Today’s science produces real-time datasets, satellite monitoring systems, and continuously updated models that show changes unfolding on monthly or seasonal timescales. The legal framework for responding to those changes operates on multi-year timescales.

This mismatch cannot be resolved through agency initiative alone. It requires congressional action, or at minimum, a Supreme Court willing to reconsider how traditional administrative law doctrines apply to crises exhibiting acceleration beyond what the law’s framers anticipated.

The 2025 data released in January 2026 constitutes the sort of evidence that, in a well-functioning governance system, would trigger regulatory acceleration and strengthened emissions standards. The year’s temperature records, the documented acceleration in rates, and the evidence of sensitivity being higher than previously modeled all point toward a need for more aggressive emissions reductions than current policies will produce.

Yet the EPA, under current political leadership, has moved decisively in the opposite direction, proposing to eliminate its foundational authority for regulation rather than expand it.

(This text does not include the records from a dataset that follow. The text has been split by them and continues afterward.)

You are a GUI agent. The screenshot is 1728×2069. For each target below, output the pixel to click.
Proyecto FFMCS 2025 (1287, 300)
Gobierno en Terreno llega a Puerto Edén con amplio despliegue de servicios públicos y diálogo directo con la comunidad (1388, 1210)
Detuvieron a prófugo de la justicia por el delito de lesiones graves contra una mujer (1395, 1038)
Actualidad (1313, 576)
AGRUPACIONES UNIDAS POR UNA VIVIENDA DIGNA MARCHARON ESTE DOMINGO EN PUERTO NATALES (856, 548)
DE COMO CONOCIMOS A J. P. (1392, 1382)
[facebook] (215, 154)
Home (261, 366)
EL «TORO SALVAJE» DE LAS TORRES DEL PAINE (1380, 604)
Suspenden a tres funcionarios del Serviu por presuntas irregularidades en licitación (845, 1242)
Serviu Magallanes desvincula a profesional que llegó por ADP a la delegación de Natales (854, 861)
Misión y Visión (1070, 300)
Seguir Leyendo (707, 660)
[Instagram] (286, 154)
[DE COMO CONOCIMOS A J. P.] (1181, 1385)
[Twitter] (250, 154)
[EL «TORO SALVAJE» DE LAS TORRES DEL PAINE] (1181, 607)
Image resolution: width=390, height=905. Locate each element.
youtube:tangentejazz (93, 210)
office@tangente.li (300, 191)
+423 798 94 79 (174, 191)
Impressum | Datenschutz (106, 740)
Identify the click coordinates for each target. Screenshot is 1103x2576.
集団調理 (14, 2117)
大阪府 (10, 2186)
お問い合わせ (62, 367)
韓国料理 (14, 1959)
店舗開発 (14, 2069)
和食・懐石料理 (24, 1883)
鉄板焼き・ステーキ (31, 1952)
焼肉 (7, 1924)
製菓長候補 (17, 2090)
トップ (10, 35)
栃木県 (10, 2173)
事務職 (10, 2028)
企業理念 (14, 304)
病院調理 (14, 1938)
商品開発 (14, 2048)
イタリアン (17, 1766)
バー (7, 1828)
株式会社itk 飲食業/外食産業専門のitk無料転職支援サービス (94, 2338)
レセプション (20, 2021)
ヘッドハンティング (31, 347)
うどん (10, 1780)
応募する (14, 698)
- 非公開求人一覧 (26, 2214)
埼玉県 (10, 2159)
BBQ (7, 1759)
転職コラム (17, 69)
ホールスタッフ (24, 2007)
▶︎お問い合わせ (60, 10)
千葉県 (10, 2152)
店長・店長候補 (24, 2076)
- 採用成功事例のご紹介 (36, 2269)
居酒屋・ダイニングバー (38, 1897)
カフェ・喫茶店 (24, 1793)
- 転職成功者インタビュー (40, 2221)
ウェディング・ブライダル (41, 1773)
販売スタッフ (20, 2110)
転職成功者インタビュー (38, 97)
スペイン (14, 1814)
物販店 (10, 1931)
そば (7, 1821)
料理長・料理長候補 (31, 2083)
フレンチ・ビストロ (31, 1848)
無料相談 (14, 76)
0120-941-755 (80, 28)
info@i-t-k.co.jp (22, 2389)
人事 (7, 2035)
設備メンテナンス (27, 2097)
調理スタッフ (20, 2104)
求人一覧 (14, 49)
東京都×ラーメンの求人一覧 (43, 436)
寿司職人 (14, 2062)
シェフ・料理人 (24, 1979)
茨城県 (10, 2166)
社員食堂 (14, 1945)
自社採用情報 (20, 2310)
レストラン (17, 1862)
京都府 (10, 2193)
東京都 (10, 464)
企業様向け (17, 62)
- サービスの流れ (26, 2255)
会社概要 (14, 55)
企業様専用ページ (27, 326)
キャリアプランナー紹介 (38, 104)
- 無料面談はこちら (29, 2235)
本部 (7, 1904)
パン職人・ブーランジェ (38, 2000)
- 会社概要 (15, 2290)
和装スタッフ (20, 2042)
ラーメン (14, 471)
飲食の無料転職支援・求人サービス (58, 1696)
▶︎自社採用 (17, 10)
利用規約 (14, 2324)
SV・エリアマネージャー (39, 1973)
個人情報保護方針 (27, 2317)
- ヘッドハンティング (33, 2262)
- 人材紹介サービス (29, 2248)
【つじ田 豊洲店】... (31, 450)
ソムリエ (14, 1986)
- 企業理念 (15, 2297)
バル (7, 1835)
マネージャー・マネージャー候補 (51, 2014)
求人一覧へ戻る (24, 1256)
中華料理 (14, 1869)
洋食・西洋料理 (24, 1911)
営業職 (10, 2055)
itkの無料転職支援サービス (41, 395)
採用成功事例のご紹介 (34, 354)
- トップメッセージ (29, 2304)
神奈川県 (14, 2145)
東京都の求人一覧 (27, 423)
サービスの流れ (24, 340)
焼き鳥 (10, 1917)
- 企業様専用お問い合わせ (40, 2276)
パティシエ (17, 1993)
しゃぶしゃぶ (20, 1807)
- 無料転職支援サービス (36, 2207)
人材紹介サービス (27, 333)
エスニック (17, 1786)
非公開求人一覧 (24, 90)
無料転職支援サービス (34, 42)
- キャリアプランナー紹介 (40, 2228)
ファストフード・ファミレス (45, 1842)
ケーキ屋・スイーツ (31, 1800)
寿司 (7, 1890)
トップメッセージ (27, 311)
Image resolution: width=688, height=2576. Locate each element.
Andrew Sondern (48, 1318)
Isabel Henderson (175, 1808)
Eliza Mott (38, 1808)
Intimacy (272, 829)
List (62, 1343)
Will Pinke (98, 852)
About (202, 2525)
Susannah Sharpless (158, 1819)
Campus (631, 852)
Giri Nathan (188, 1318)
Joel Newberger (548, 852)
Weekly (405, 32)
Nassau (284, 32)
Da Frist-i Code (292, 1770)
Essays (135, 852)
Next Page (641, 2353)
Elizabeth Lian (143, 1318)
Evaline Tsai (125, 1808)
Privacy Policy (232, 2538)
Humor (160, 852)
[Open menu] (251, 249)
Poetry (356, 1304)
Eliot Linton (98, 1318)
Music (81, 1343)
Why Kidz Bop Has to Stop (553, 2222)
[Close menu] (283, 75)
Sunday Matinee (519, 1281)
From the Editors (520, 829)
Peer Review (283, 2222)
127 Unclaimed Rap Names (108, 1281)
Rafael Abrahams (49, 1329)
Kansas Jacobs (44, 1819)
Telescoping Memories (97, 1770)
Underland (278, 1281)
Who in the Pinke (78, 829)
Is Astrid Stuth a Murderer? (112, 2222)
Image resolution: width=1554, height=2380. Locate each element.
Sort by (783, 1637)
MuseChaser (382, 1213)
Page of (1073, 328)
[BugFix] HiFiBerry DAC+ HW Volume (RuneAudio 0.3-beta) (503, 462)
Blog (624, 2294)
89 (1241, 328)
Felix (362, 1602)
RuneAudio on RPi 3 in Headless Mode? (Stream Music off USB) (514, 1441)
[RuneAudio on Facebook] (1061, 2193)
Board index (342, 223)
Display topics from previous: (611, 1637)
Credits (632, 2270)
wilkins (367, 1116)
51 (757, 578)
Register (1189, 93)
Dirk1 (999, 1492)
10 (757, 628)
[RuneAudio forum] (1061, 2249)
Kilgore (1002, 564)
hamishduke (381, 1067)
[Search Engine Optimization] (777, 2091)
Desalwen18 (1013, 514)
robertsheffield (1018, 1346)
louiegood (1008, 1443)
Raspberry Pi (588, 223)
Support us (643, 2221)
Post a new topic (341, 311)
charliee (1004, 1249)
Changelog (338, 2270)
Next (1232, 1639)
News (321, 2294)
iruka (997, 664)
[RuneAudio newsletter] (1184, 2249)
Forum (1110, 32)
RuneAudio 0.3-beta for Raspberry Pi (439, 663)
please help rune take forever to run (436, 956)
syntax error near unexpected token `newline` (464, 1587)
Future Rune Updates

This reveals that the EPA’s regulatory constraints are not merely technical or administrative but fundamentally political. Whether the EPA will respond to acceleration is not ultimately a question about the Clean Air Act’s language or the Administrative Procedure Act’s procedures. It’s a question about political will and the relative power of constituencies favoring action versus those favoring regulatory restraint.

The regulatory processes exist to channel and constrain political decisions, not to eliminate them. When the political forces holding power within the executive branch move to constrain rather than accelerate regulation, the legal and administrative structures provide mechanisms for implementing that political choice, even if the choice contradicts what science and accelerating data appear to demand.

The years ahead will likely determine whether this political constraint proves durable or whether shifting coalitions, court decisions, election outcomes, or the mounting tangible costs of continuing acceleration will ultimately force the EPA and the federal government to confront the fundamental question of how to reconcile emergency conditions with legal and administrative processes designed for non-emergency policymaking.